**To do**
Pictures should be excluded; otherwise, copy every entry exactly.

Source data
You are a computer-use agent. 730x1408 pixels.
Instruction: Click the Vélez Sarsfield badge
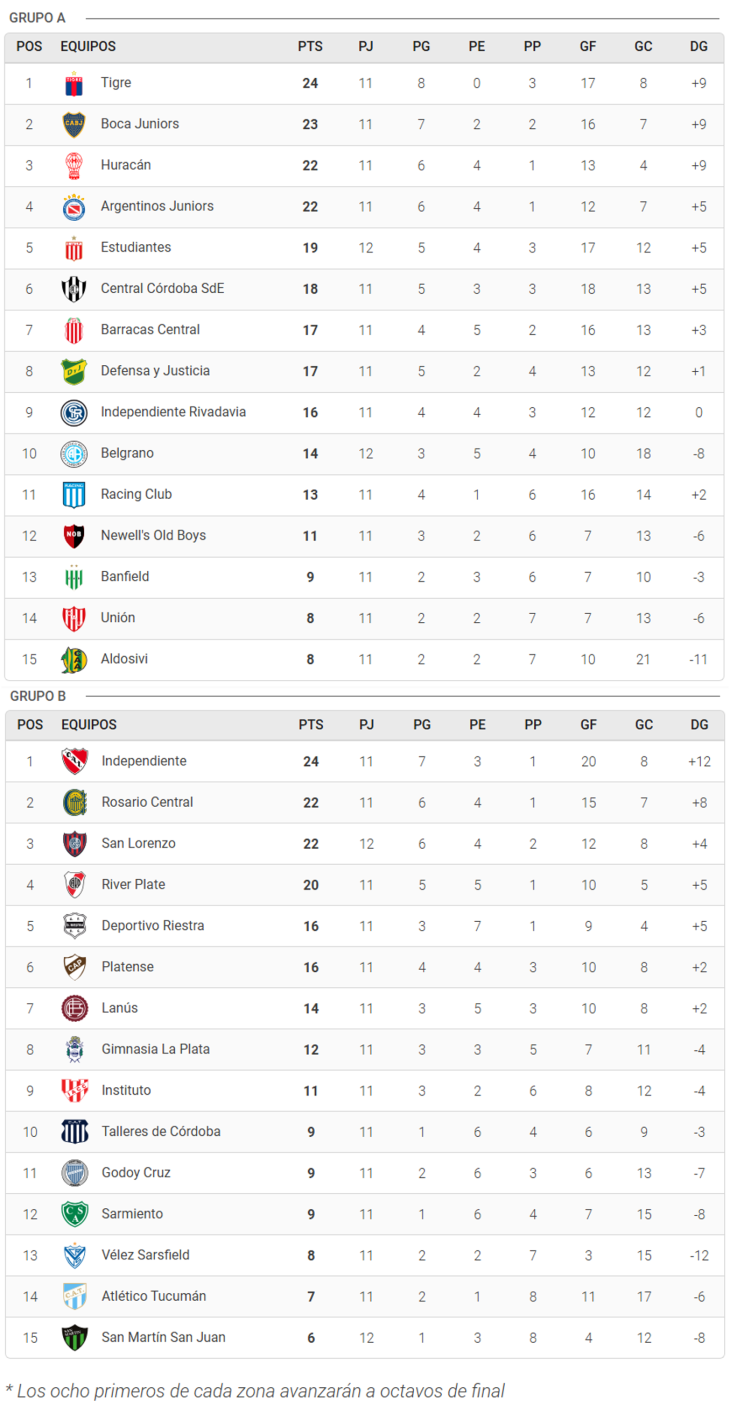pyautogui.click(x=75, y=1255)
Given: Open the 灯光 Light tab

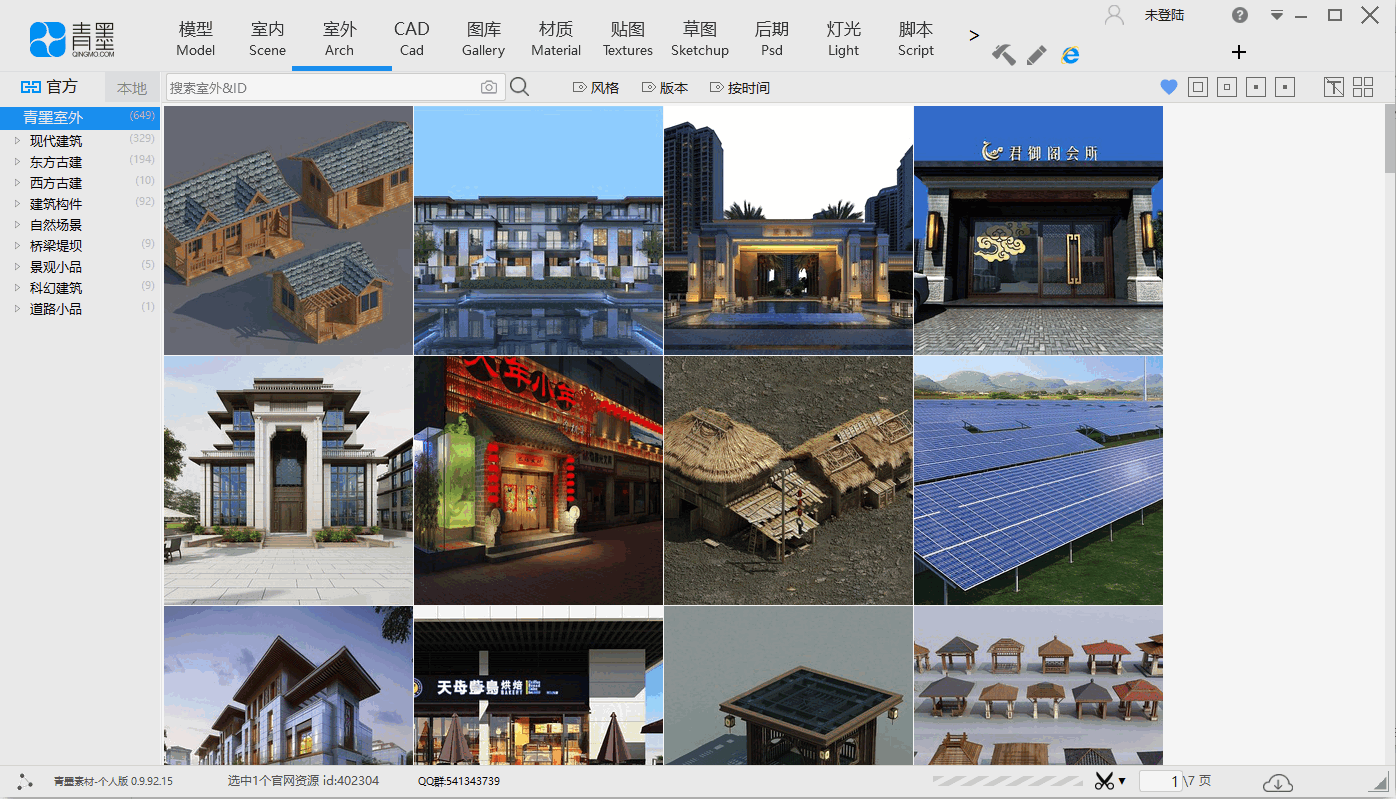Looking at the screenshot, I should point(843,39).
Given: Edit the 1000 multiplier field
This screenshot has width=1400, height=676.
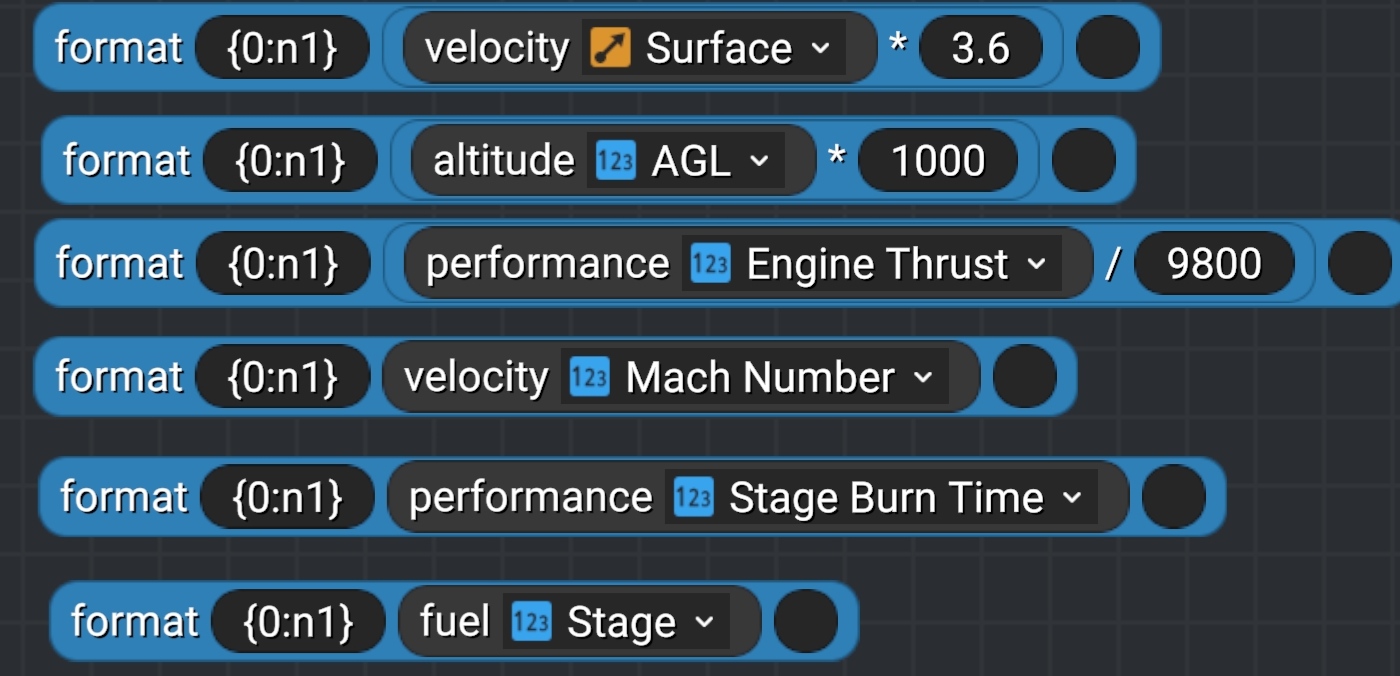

**Output**
You are a computer-use agent. 730x1408 pixels.
Instruction: Click the Vélez Sarsfield badge
pyautogui.click(x=75, y=1255)
Given: Open the 灯光 Light tab

Looking at the screenshot, I should point(843,39).
Given: Edit the 1000 multiplier field
This screenshot has width=1400, height=676.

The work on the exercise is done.